Stored data entries
^^^^^^^^

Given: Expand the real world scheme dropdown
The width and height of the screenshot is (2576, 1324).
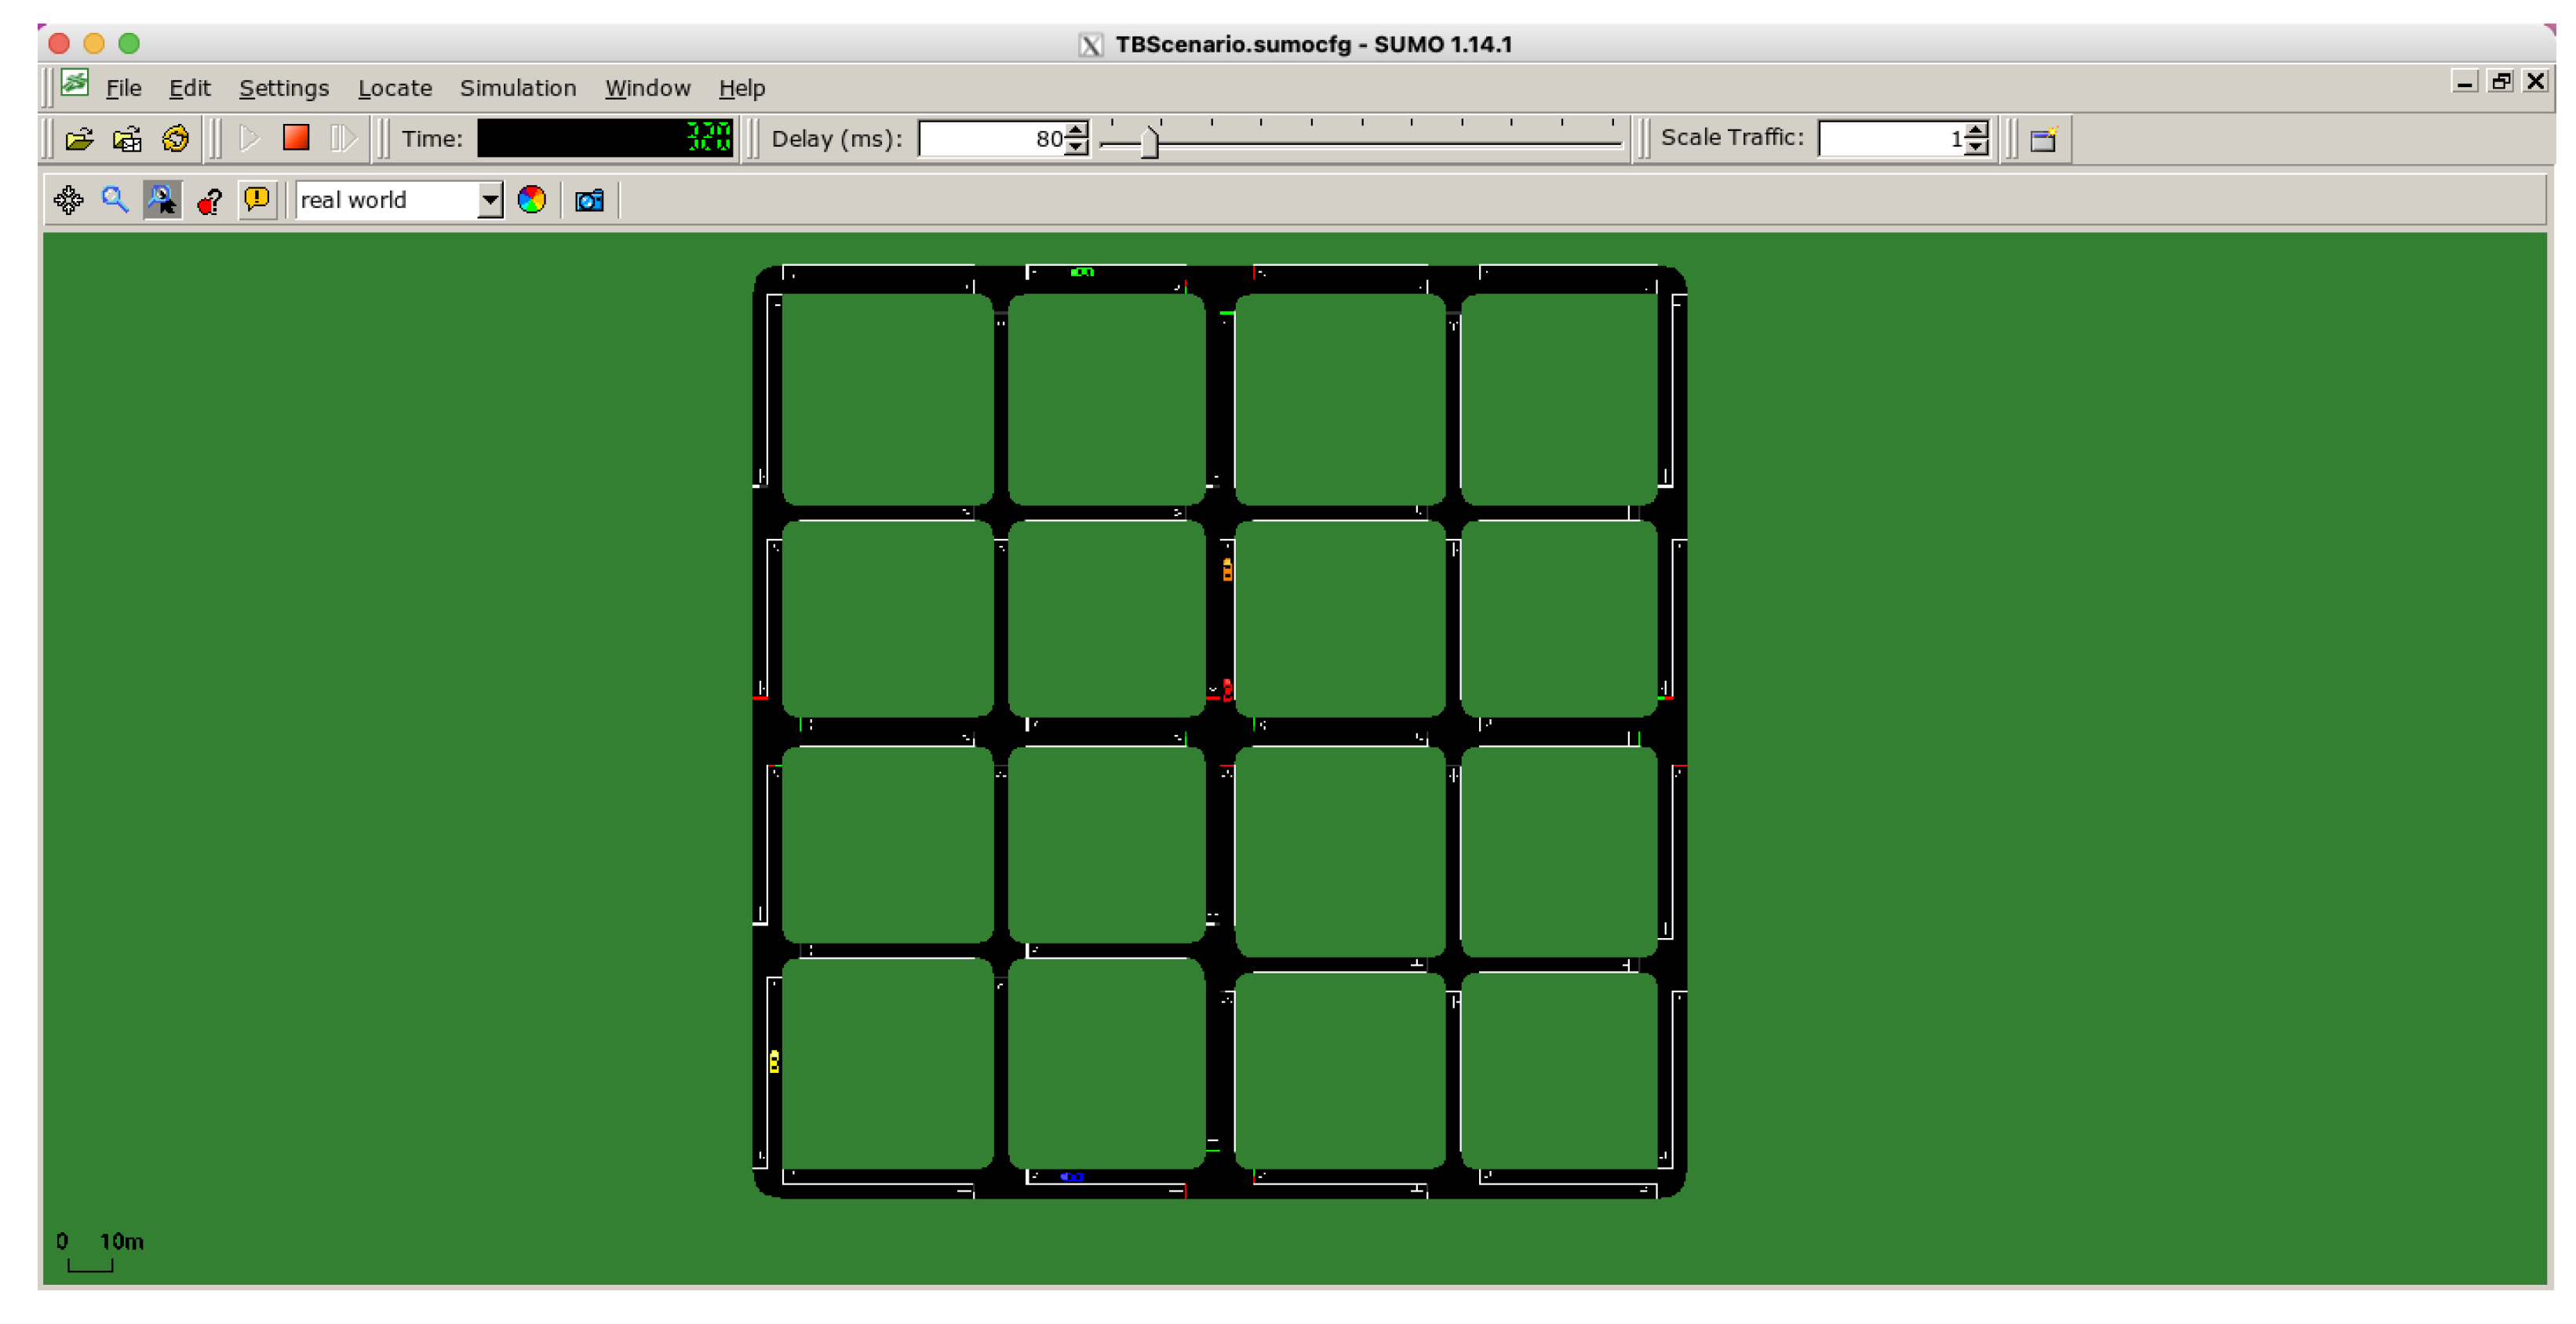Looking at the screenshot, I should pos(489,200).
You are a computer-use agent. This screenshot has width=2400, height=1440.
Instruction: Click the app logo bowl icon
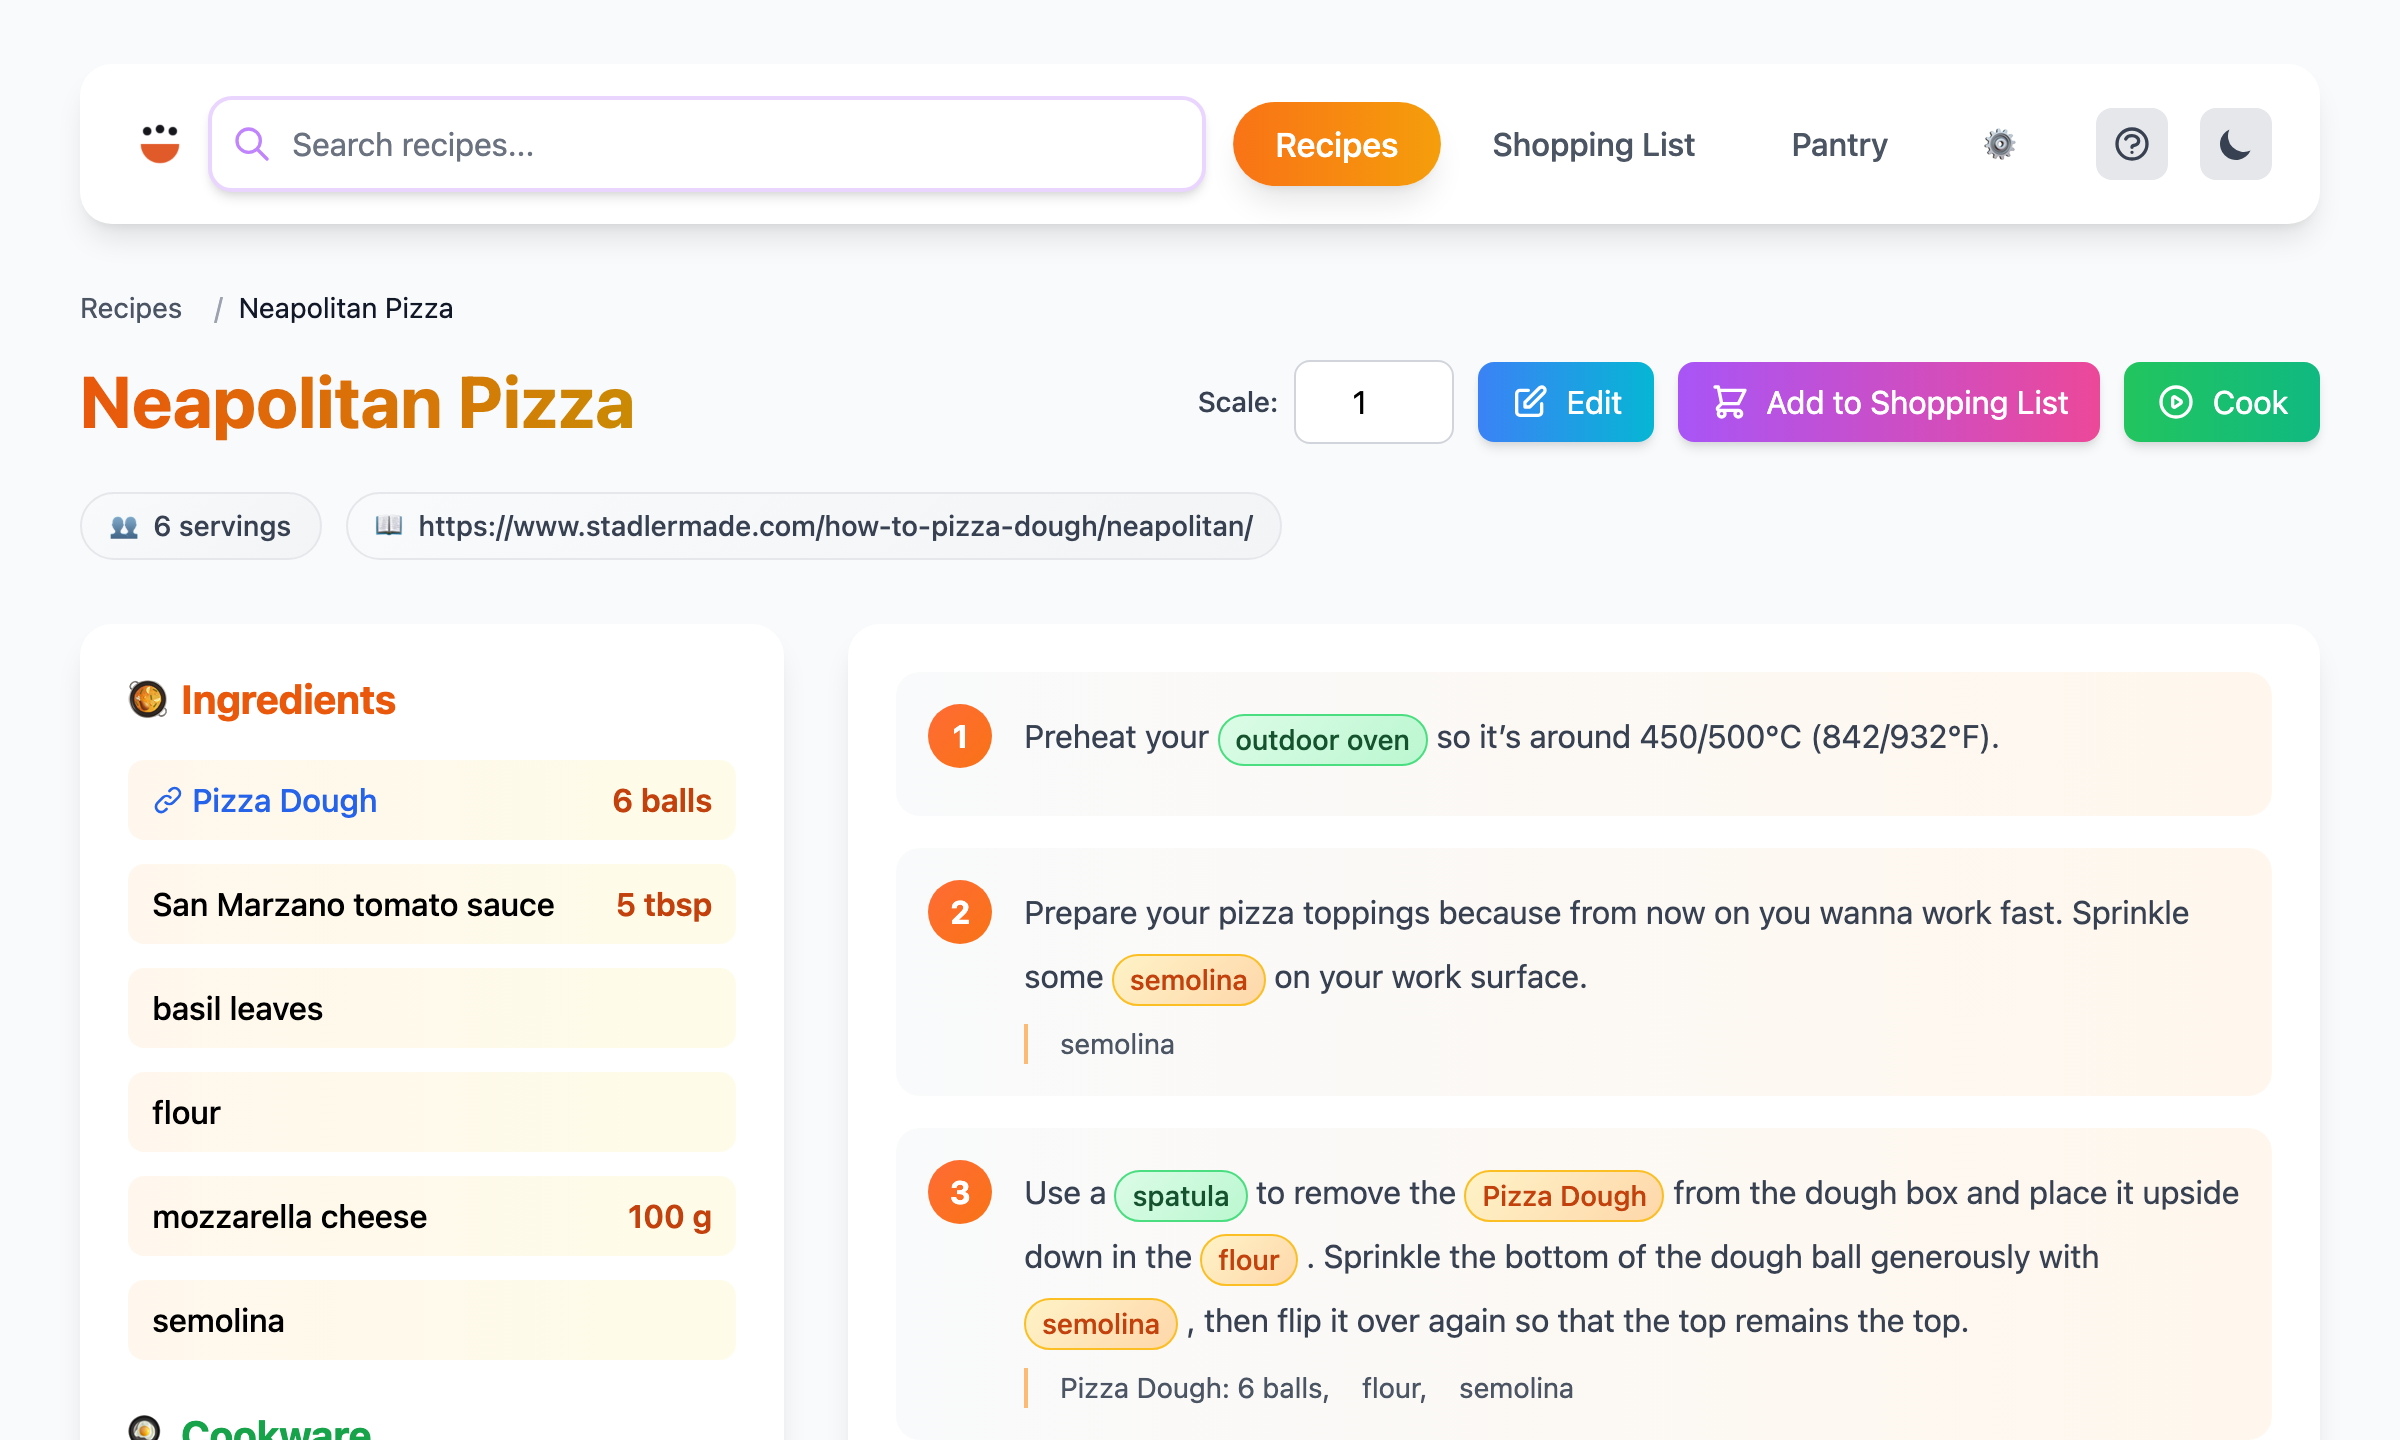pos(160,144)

^^^^^^^^

> WORK TASK: Only the lines from the one containing "You are a computer-use" through the last line of the records above should be repeated, exactly and without pictures.

> ANSWER BELOW:
You are a computer-use agent. This screenshot has width=2400, height=1440.
Instruction: Click the app logo bowl icon
pos(160,144)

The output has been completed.